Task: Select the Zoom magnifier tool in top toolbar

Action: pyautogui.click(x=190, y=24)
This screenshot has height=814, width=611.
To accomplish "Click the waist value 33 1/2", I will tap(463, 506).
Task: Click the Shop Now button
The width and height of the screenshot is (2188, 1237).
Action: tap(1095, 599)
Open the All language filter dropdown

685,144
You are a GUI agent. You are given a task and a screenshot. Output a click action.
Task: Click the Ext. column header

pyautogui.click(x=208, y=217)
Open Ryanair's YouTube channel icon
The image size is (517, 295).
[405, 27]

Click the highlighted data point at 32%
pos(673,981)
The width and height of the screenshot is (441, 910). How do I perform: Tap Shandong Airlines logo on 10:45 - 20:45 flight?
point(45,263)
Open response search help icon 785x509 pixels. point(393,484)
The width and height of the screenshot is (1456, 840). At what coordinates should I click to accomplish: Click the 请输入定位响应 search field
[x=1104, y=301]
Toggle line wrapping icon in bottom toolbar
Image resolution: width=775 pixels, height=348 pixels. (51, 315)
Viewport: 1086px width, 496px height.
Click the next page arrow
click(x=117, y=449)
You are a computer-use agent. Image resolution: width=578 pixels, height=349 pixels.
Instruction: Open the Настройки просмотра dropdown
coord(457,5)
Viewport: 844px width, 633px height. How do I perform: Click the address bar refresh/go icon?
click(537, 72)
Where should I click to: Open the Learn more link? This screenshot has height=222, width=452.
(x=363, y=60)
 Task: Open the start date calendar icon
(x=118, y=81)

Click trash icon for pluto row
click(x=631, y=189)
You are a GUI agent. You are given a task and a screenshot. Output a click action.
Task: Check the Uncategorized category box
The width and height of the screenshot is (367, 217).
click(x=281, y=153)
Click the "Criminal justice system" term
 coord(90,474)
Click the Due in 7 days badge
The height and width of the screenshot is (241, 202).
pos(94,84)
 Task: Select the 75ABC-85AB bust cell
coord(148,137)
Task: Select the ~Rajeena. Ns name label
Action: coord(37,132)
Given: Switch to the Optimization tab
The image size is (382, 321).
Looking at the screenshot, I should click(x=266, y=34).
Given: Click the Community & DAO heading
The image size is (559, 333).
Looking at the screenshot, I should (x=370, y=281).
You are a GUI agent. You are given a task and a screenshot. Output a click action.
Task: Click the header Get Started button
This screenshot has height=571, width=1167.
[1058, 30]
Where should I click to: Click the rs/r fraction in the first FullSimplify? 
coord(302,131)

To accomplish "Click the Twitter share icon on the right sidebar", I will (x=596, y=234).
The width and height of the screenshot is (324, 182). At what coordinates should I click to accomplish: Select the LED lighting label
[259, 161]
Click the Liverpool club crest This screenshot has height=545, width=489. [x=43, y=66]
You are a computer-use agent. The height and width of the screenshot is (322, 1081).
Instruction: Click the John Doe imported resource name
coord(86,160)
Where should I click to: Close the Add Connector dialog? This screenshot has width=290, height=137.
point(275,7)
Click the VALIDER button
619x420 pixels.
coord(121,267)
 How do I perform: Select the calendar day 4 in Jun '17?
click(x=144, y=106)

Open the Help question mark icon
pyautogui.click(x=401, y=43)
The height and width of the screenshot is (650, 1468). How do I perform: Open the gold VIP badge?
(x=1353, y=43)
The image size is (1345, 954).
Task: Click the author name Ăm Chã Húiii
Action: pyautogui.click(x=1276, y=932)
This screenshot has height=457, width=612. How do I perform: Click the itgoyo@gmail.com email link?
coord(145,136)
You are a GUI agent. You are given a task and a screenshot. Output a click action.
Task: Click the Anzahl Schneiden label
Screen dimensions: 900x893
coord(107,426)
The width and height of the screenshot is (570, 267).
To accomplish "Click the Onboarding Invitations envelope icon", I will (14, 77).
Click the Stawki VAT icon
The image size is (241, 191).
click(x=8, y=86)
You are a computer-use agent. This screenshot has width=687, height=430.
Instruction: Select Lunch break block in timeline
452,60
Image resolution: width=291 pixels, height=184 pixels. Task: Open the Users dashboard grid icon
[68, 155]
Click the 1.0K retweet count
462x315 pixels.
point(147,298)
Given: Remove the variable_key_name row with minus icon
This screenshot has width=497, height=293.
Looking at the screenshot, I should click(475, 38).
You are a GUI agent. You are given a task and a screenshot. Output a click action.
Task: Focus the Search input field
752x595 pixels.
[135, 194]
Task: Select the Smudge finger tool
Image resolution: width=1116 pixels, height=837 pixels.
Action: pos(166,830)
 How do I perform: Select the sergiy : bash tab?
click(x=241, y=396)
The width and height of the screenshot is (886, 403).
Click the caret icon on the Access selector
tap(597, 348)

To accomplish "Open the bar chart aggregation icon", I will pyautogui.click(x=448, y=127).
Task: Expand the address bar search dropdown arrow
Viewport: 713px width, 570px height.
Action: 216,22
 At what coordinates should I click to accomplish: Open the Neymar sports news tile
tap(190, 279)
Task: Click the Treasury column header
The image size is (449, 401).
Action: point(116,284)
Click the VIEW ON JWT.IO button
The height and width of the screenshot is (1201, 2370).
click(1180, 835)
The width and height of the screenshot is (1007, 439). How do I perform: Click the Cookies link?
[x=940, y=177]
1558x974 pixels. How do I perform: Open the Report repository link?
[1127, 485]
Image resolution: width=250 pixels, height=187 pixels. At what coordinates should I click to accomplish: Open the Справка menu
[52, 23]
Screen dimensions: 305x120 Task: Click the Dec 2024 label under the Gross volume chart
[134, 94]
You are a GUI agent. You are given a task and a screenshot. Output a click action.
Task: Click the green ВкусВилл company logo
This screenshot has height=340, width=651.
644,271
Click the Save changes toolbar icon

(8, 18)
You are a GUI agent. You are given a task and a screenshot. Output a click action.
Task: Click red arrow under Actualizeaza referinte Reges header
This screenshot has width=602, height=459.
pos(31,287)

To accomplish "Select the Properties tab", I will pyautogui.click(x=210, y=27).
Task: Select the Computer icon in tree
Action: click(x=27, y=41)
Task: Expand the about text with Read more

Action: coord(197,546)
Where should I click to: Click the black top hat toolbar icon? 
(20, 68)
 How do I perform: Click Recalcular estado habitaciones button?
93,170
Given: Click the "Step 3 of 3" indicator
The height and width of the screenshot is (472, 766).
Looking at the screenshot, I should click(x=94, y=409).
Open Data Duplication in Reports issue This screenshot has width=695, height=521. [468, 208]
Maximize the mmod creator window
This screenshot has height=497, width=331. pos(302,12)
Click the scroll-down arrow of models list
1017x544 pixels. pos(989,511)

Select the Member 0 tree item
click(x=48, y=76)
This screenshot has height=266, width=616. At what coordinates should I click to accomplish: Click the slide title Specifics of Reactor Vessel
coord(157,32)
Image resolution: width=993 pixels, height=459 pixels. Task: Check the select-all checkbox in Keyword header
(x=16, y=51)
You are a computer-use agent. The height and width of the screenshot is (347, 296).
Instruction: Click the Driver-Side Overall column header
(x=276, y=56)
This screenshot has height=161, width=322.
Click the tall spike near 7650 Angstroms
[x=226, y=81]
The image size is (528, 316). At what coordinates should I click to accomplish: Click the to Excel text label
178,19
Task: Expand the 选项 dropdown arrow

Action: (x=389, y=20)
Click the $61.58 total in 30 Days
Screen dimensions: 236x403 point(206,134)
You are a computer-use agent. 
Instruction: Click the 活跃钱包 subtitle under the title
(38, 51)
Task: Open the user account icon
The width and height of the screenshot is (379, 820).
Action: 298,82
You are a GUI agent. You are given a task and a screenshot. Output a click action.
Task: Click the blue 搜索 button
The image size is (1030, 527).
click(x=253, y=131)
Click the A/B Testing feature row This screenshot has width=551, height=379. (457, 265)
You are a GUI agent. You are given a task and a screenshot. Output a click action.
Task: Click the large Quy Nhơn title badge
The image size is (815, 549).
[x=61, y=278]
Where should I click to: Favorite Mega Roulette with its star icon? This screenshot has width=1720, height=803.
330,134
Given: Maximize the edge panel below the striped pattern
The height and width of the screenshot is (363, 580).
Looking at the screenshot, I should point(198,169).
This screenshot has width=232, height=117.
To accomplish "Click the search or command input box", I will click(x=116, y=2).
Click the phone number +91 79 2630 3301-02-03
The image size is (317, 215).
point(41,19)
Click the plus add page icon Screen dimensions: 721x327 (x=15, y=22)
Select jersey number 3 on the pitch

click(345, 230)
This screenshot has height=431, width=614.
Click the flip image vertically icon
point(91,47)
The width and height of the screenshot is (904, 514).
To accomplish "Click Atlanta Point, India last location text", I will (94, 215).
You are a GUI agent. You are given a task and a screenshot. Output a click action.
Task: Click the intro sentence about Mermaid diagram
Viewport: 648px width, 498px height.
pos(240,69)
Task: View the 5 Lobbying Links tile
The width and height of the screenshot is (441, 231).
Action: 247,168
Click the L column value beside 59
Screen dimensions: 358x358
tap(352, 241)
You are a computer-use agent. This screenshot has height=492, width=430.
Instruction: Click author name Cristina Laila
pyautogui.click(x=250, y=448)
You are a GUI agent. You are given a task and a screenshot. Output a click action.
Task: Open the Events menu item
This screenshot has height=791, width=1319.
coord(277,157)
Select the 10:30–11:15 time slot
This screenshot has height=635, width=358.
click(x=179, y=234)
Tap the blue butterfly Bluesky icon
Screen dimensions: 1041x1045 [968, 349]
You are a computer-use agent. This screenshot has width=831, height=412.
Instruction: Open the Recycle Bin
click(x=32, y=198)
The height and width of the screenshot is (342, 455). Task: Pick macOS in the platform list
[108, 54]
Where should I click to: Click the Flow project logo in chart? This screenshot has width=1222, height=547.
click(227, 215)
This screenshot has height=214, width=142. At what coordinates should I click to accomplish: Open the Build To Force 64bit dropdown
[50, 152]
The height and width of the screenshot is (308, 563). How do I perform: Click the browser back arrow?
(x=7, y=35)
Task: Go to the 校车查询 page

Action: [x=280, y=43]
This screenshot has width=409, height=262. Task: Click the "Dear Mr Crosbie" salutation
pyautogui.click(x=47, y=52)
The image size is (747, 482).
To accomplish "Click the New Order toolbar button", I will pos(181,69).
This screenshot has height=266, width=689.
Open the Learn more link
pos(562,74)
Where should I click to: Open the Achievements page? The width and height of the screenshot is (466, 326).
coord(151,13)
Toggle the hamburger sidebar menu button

+++

- Description of the task: Retype, exactly and with nothing added, the lines of the material above from the first through the one that contains "Task: Click the Shop Now button".

- Answer for this exercise:
Task: Select the Zoom magnifier tool in top toolbar

Action: pyautogui.click(x=190, y=24)
This screenshot has height=814, width=611.
To accomplish "Click the waist value 33 1/2", I will tap(463, 506).
Task: Click the Shop Now button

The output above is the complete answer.